Every line containing "will" should be copied out. Go through the entries and find them.

---------- Exercise input

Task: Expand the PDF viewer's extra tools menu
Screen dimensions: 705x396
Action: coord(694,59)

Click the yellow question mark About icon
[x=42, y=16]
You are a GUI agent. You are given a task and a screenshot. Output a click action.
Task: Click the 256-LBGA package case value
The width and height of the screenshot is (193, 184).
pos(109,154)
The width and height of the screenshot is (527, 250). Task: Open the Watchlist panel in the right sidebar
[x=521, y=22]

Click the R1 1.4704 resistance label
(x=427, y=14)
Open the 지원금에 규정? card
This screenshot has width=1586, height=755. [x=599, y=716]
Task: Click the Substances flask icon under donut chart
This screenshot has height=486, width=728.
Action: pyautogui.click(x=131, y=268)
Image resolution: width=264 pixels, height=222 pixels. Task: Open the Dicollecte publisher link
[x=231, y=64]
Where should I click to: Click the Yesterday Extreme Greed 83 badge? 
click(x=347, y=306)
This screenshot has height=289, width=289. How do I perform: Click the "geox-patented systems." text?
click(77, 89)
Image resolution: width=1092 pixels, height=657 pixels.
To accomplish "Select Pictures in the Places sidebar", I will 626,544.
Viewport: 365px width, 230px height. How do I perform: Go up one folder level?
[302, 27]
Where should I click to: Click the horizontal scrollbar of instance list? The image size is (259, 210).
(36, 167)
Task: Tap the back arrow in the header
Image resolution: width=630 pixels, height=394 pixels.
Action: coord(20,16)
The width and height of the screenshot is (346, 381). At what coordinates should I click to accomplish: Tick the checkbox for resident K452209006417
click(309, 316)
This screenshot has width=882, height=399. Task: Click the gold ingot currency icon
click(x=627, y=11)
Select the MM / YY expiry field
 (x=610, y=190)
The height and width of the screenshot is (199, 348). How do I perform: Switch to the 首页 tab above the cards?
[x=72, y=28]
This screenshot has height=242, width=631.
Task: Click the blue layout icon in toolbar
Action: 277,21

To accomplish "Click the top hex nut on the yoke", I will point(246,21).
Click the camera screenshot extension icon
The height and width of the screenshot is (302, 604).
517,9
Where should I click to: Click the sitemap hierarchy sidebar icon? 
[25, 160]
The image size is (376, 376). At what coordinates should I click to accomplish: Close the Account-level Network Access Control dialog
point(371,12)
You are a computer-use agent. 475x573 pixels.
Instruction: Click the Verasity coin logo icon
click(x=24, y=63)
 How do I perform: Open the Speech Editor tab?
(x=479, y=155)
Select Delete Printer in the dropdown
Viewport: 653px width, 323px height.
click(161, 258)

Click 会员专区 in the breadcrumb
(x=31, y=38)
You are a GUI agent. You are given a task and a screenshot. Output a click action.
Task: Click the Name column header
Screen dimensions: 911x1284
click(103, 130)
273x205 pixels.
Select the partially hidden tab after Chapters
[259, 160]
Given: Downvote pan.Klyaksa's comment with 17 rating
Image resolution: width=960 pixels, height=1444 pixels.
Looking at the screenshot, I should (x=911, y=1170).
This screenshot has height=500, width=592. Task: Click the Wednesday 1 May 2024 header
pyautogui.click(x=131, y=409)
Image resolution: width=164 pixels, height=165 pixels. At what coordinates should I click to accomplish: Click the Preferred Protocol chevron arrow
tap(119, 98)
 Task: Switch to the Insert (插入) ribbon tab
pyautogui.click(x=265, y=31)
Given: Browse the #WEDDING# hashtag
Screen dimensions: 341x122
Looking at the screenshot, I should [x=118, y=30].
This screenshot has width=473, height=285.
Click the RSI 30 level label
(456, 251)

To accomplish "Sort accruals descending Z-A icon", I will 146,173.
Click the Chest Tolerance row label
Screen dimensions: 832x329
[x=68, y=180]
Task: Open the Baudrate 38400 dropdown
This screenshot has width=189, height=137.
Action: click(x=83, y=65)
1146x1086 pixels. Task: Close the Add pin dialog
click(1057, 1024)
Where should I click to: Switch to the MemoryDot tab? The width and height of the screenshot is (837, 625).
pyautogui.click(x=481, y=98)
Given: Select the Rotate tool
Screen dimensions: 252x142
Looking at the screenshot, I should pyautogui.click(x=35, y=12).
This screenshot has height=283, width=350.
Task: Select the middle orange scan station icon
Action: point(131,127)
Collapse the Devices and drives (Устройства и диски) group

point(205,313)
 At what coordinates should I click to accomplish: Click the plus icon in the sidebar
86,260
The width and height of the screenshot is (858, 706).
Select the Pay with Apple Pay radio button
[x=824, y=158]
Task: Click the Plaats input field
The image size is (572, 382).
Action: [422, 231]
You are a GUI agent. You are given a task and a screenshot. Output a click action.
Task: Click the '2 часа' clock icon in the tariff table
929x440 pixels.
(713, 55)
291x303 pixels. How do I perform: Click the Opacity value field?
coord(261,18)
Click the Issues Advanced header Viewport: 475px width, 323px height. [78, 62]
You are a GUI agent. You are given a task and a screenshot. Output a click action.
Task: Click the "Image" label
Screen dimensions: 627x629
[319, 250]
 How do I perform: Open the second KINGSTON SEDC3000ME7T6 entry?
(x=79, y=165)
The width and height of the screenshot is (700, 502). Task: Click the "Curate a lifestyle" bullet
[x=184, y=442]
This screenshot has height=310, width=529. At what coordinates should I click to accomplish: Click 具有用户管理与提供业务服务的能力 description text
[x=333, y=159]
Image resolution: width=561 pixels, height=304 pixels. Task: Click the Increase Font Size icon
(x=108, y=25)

--------------------

Solution below:
To accomplish "Select Pictures in the Places sidebar", I will 626,544.
To accomplish "Click the top hex nut on the yoke", I will point(246,21).
To accomplish "Sort accruals descending Z-A icon", I will 146,173.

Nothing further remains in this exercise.